However, the relations between the Habsburgs and their Hungarian subjects were not entirely harmonious. The Habsburgs often referred to the Hungarians as "rebellious" and this opinion was not completely groundless as the Hungarians tried to get rid of the Habsburgs during a freedom war (1703-11) led by Ferenc Rákóczi II, Prince of Transylvania, but this was a rather hopeless effort and the rebels finally failed.
Otherwise the XVIII. century was long and surprisingly peaceful.
The country was rebuilt basically from scratch and received a dominantly
baroque architectural profile.
The beginning of the XIX. century brought the rise of national feelings everywhere in Europe. The wakening Hungarians found their country in a backward and underdeveloped state. The most prominent statesmen of the country recognized the urgent need of modernization and their message got through. A remarkable upswing started as the nation concentrated its forces on the inevitable modernization, even though the reactionary Habsburgs were obstructing important liberal reforms. Some highlights from this period:
The Revolution (15th March 1848) and Freedom War (1848-49)
In 1848 the Hungarians happily joined the trend of revolutions sweeping through Europe (though some Hungarian extremists feel ashamed even today by the fact that the otherwise "loyal and subdued" Austrians managed to get their revolution done days earlier: in fact, the news arriving from the revolting Vienna urged the young revolutioners in Pest to start acting.)

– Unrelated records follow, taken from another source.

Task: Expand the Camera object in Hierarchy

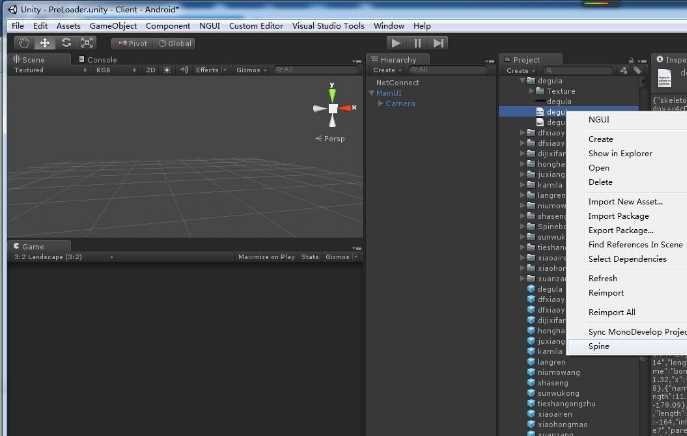Action: [380, 103]
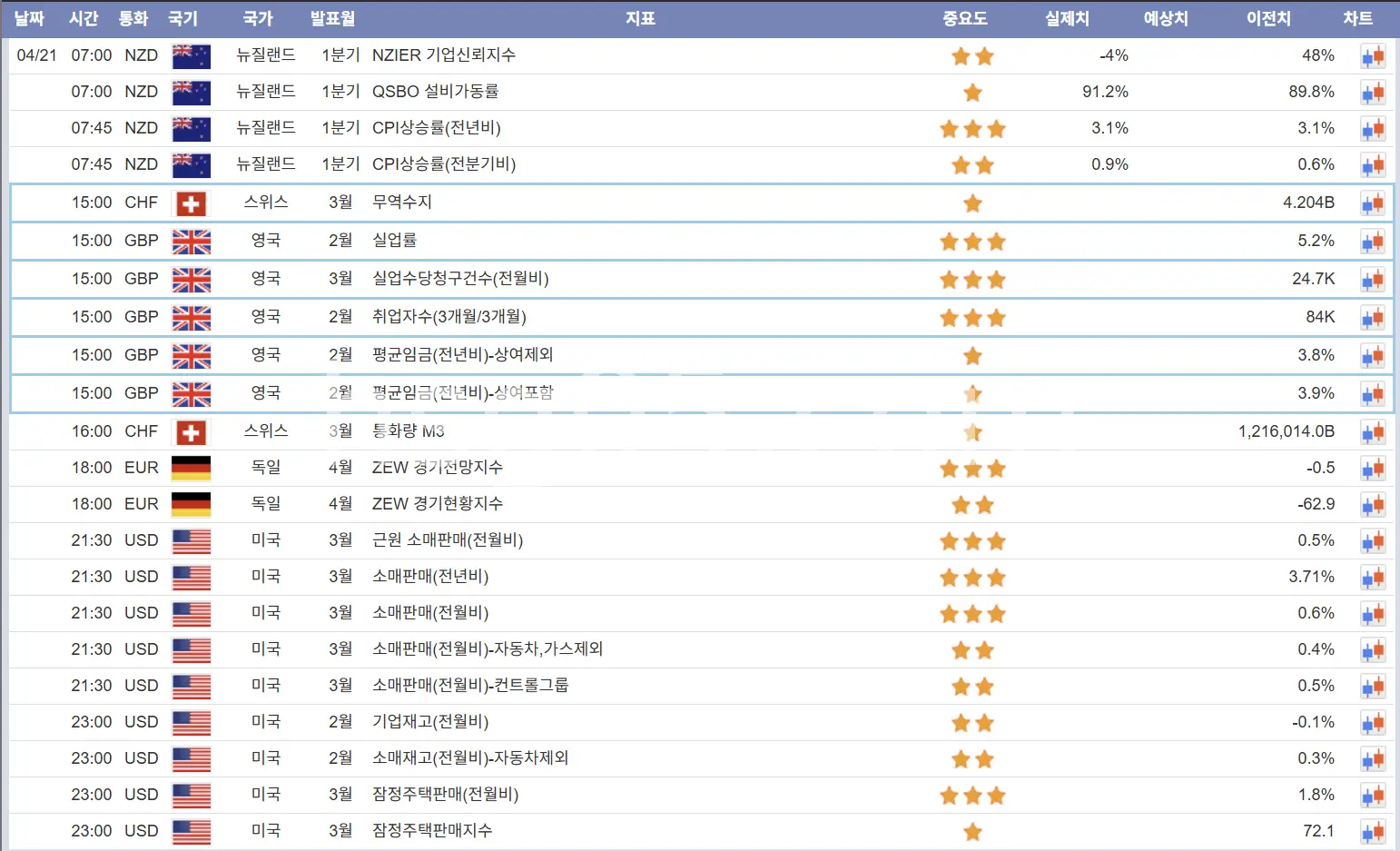Click chart icon for 스위스 무역수지 row
Viewport: 1400px width, 851px height.
(x=1372, y=203)
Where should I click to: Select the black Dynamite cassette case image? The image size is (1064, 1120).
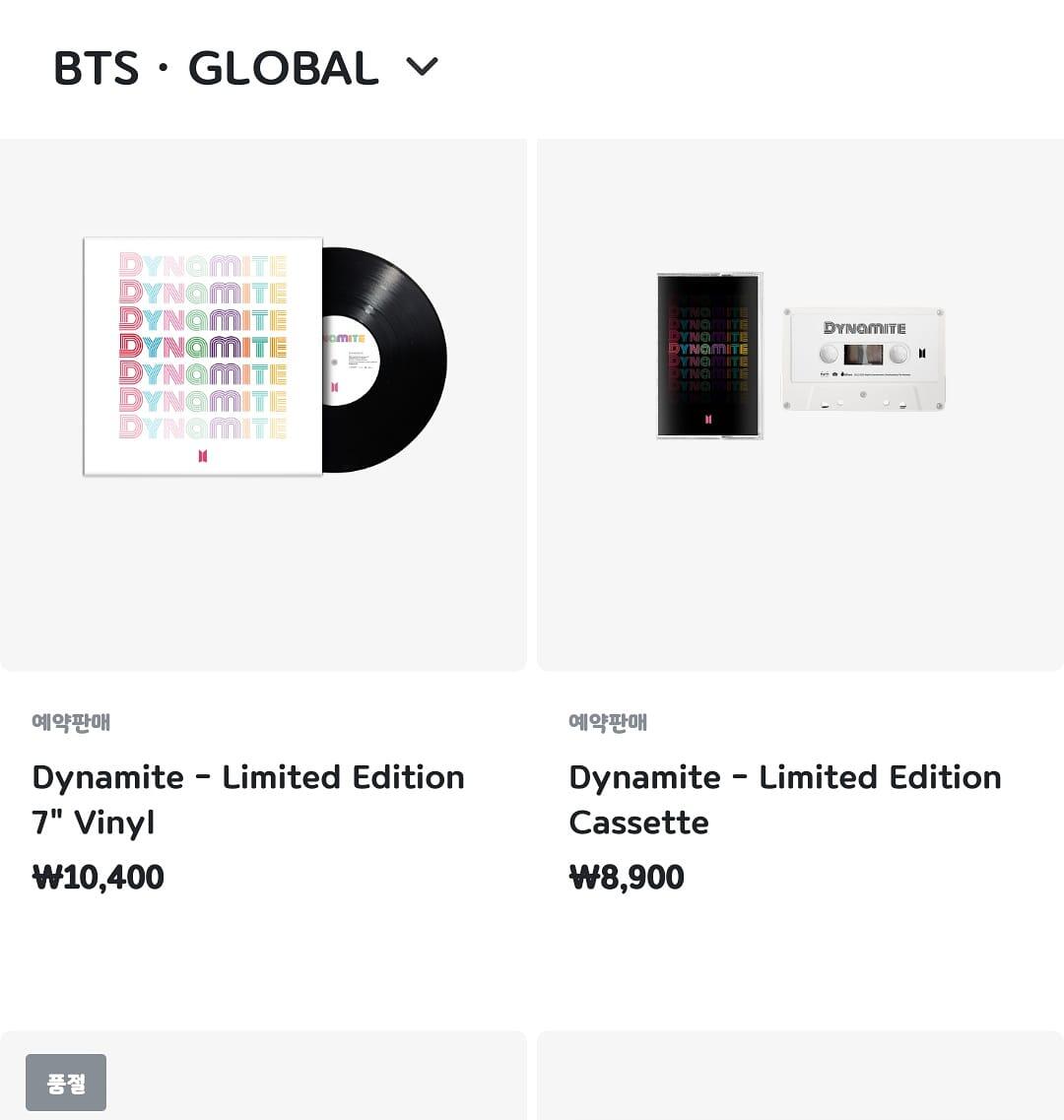coord(709,355)
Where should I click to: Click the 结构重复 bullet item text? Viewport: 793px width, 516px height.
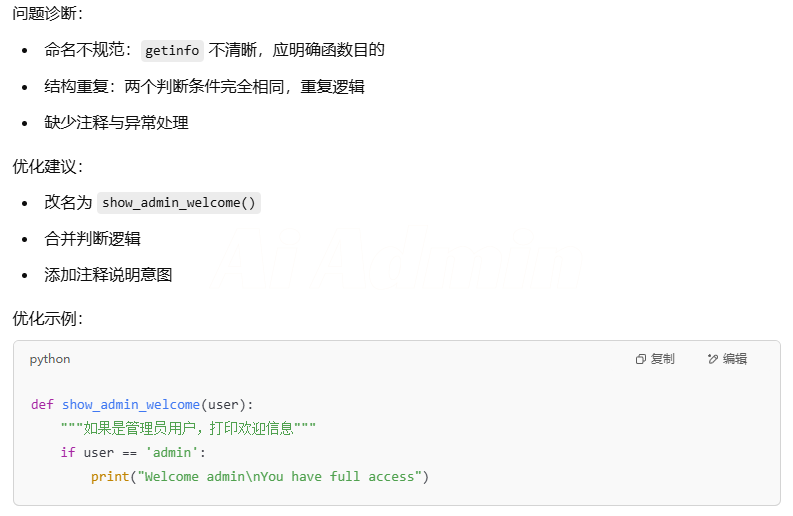click(x=204, y=87)
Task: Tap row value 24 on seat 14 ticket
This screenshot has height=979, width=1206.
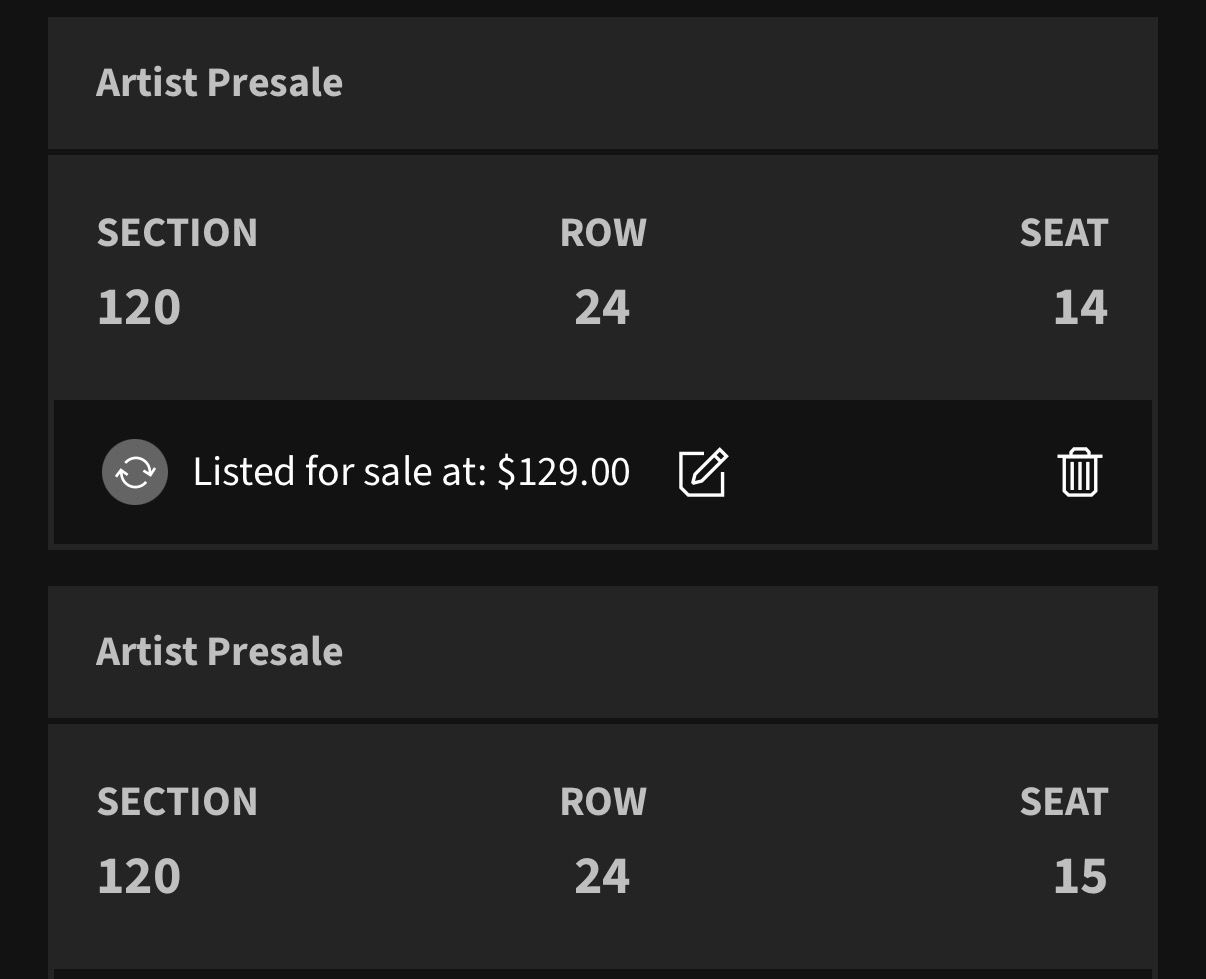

For a few months everything seemed bright, but then revolutions failed elsewhere and the Hungarians stayed alone, their leaders facing not only the military threat from the reactionary Habsburgs but for the first time in the country's history also the rebellion of some national minorities, who began looking at the Hungarians the same way as the Hungarians treated the Habsburgs: their oppressors.
In the beginning the Hungarians surprised the world as - against the odds - their newly organized army inflicted defeat upon their enemies by early 1849. This led to the intervention of the Russians, who were apparently better trained to handle such rebellions. Hungarian resistance lasted for a few more months, but by the end of the summer the Russians and the reinforced Austrians finished their job: the freedom war was over.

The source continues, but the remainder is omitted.